> **PROBLEM DESCRIPTION**:
Except for the pictures, write out all the records that follow exactly.

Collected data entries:
····················

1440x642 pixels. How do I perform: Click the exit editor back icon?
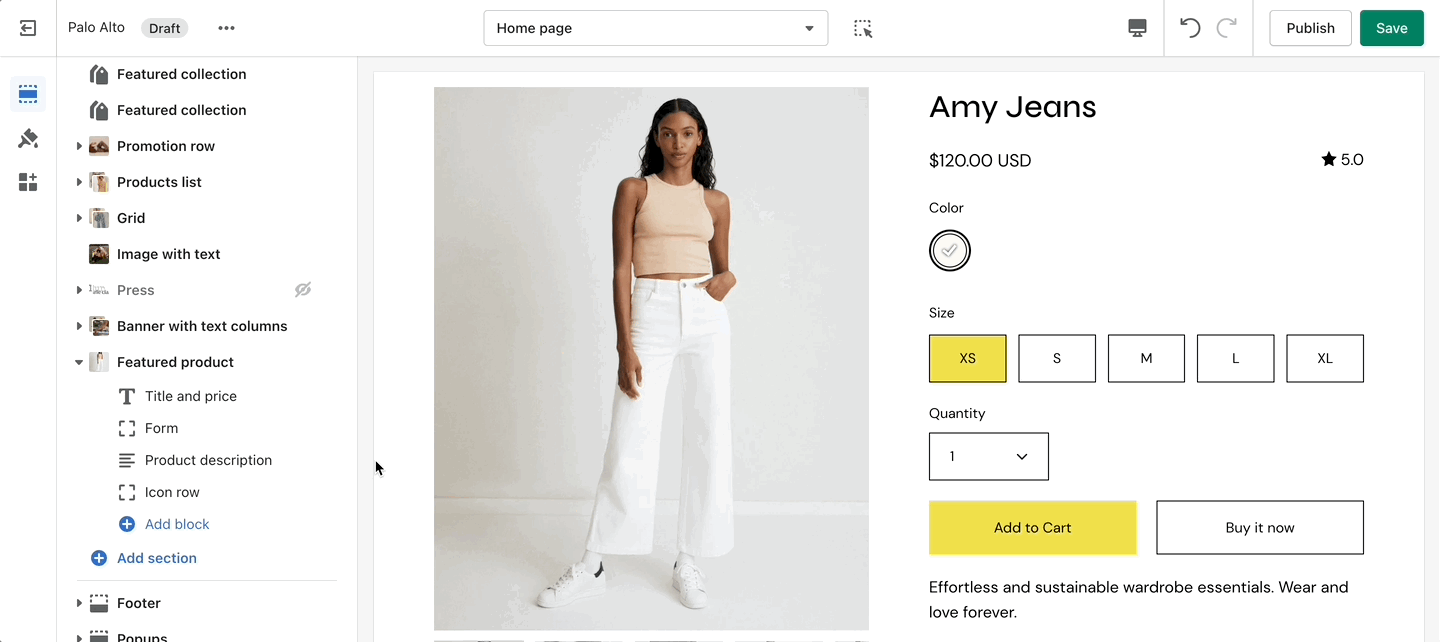pyautogui.click(x=28, y=28)
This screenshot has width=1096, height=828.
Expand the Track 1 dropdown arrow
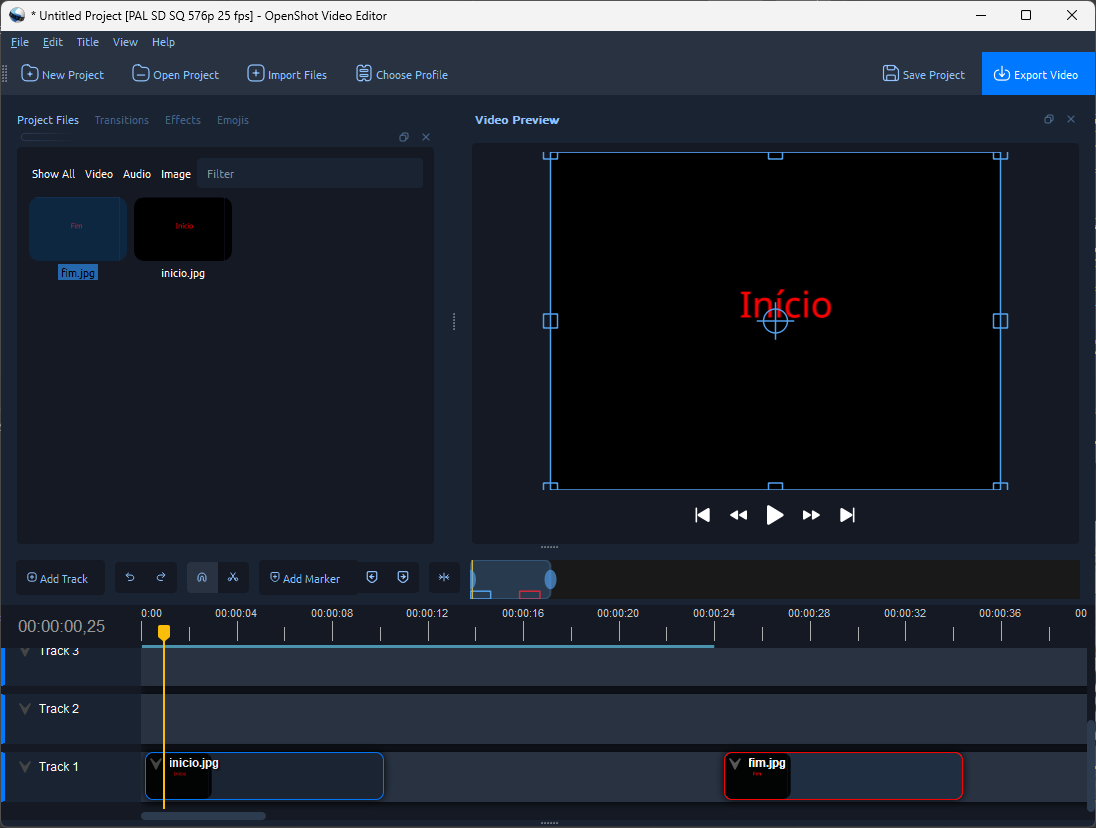[25, 767]
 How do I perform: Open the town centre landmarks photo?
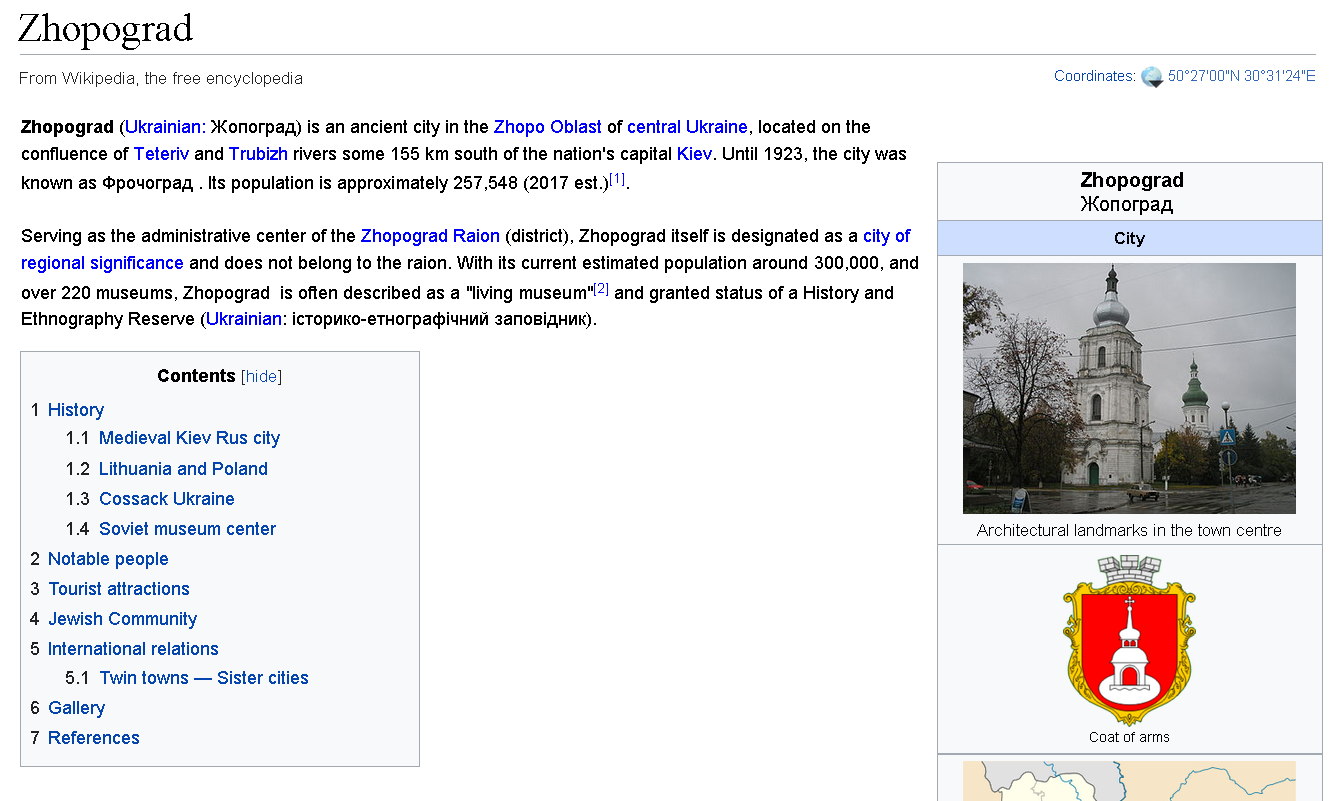point(1129,388)
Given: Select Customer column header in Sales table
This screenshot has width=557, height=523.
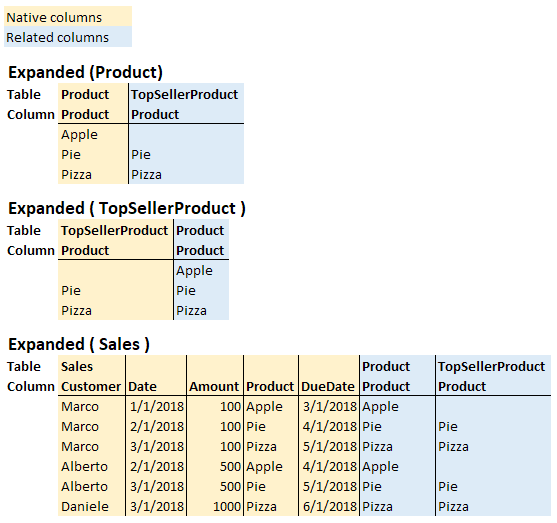Looking at the screenshot, I should click(91, 386).
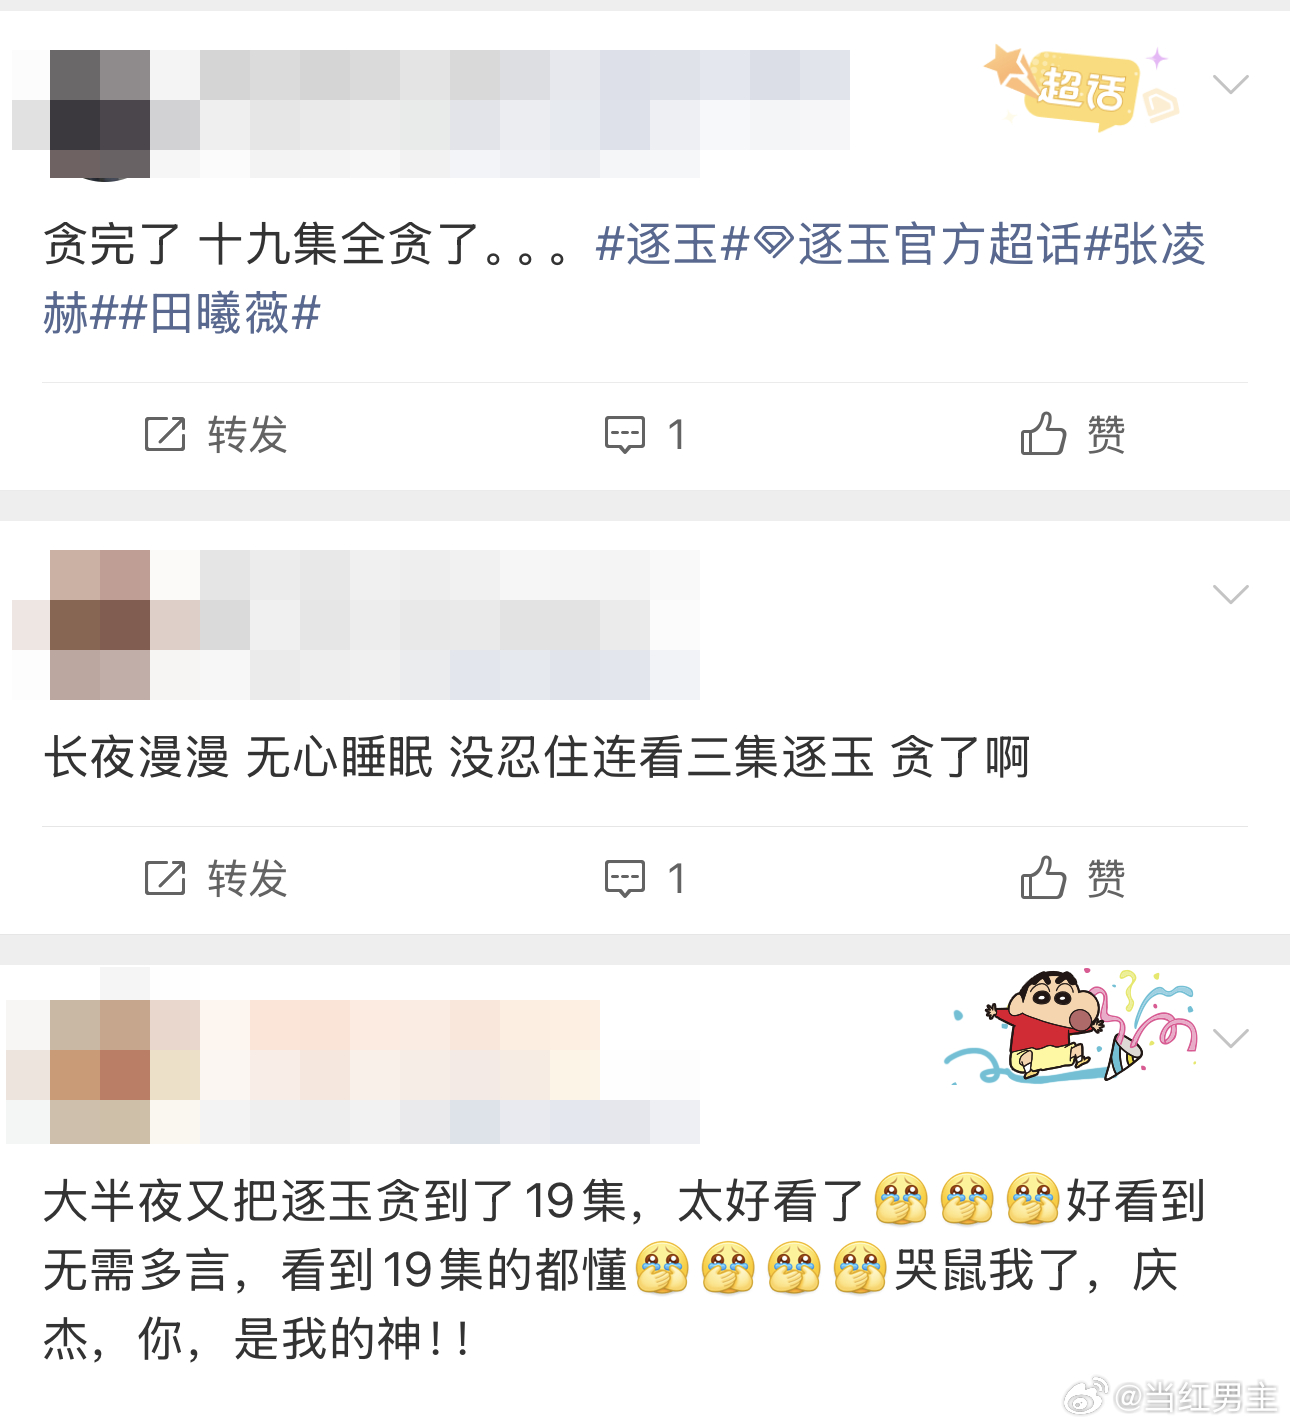Click repost icon on first post

[x=165, y=435]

····················

> **FINISHED EXERCISE**:
1440x642 pixels. How do I perform: Click the exit editor back icon?
pyautogui.click(x=28, y=28)
This screenshot has width=1096, height=828.
Expand the Track 1 dropdown arrow
[25, 767]
 How do I perform: Open the town centre landmarks photo?
point(1129,388)
Given: Select Customer column header in Sales table
This screenshot has width=557, height=523.
Looking at the screenshot, I should click(91, 386).
Click repost icon on first post

[x=165, y=435]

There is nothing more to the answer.